A reforma sendo aprovada com um texto razoável, existem previsões de alguns possíveis impactos na economia do país⁶. Um deles, que atinge diretamente a população, é o nível de emprego. Espera-se que, com a reforma, o Brasil passe a ter uma estrutura tributária atrativa para empresas e investidores, havendo uma redução do poder discricionário dos governantes no que se refere à provocação de alterações nos impostos. Um ambiente mais atrativo para investimentos aqueceria a economia e a produtividade do país, o que acabaria por gerar mais empregos formais e de qualidade.

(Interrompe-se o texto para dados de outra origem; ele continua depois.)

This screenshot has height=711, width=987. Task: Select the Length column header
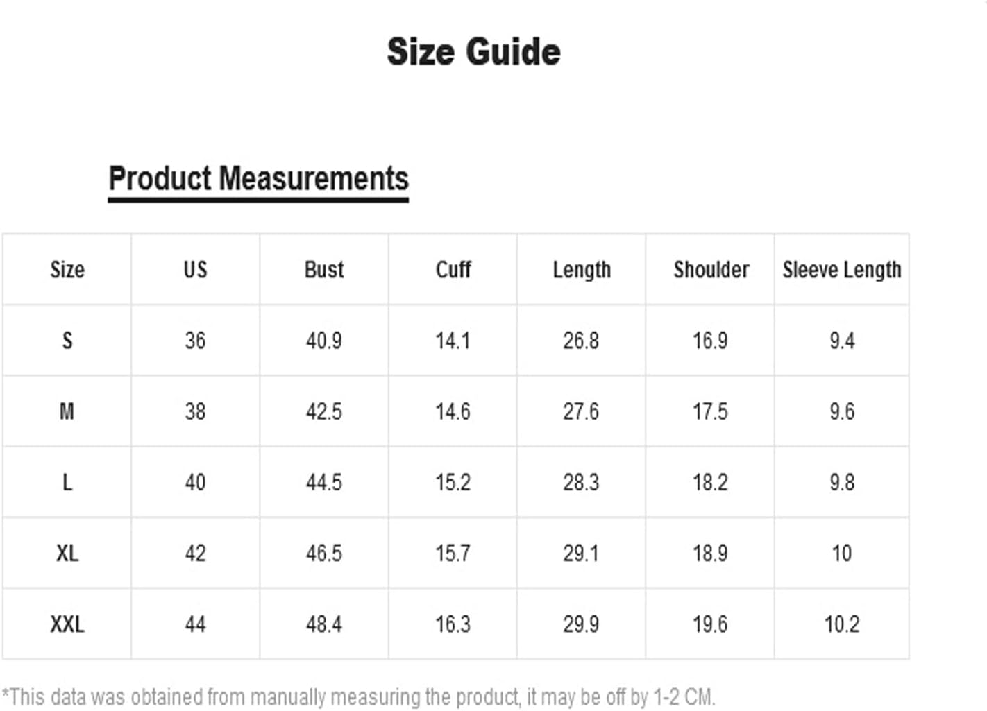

Além disso, se espera que com a reforma as empresas tenham menor gasto logístico na tentativa de escapar de determinados impostos (como, por exemplo, no caso da produção de uma moto no Brasil: as peças são produzidas em São Paulo, a moto é montada em Manaus, para usufruir dos benefícios da Zona Franca, e em seguida é levada de volta para São Paulo para ser vendida). Com uma estrutura mais simples e uniformizada, espera-se que as empresas consigam produzir mais e, consequentemente, empregar mais funcionários.

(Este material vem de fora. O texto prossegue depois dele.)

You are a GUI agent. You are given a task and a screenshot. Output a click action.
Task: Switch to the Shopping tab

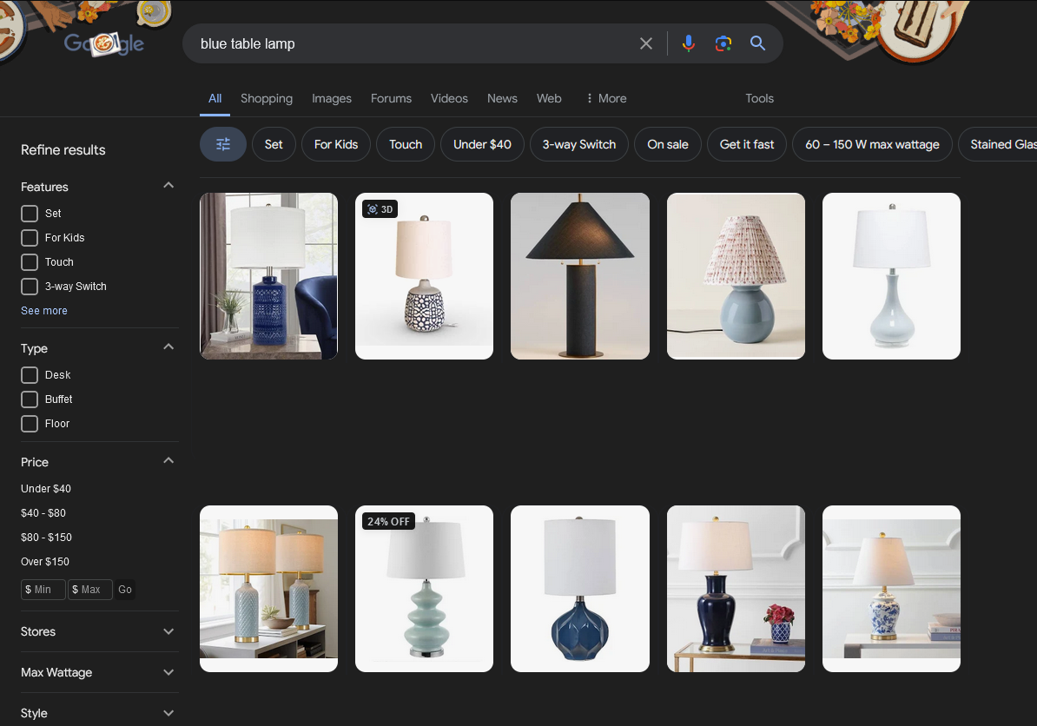[x=267, y=98]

Outro impacto esperado é que as empresas passem a gastar menos tempo e dinheiro tentando entender e estar em conformidade com as suas obrigações tributárias. Segundo o Banco Mundial, uma empresa que opera no Brasil gasta, em média, 1.958 horas por ano para se adequar e pagar tributos. Além disso, o Banco Mundial aponta que, em média, a cada 200 funcionários contratados por uma empresa no nosso país, um se dedica exclusivamente a cuidar do pagamento de impostos. Essa proporção é cinco vezes maior que aquela observada nos Estados Unidos, por exemplo.
Mais um resultado que se prevê como consequência da aprovação e implementação da reforma é a alteração do preço pago por determinados bens e serviços, que acabará por beneficiar alguns setores e penalizar outros. Isso se dará devido ao fato de que alguns setores passarão a pagar menos impostos do que hoje pagam e, outros, passarão a pagar mais. No entanto, projeta-se que mesmo aqueles que terão a carga tributária aumentada não sofrerão muito, uma vez que o resultado previsto de geração de empregos e aquecimento do setor produtivo do país acabaria por estimular o consumo.

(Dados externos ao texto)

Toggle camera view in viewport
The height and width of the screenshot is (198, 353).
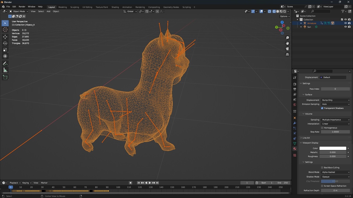[287, 49]
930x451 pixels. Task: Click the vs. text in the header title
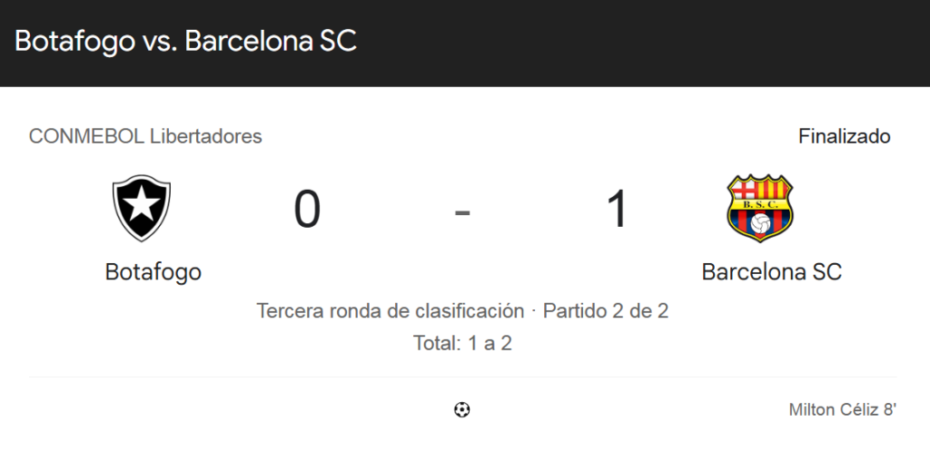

Por fim, outra repercussão muito esperada com a reforma é a valorização no mercado de capitais das empresas nacionais, uma vez que estas poderão operar num ambiente menos complexo e sem amarras tributárias, o que permitirá um crescimento maior e mais acelerado do que aquele observado nos dias de hoje. Tal valorização acabará por gerar consequências positivas para os acionistas, prevendo-se grande potencial de alavancagem de empresas brasileiras e, consequentemente, da bolsa de valores brasileira.
Além do Brasil ter uma carga tributária que corresponde a 32,3% do PIB⁷, a maior do mundo, de acordo com o Índice de Retorno e Bem Estar Social (IRBES), em pesquisa realizada em 2019, o Brasil se encontra no último lugar na lista de países em que a tributação é convertida em bem-estar social.
Considerando todos os fatos mencionados, especialmente em meio à pandemia do COVID-19, que está gerando fortes impactos na economia mundial, torna-se evidente a necessidade de uma reforma tributária de qualidade, que atraia investimentos e contribua para a retomada do crescimento do país.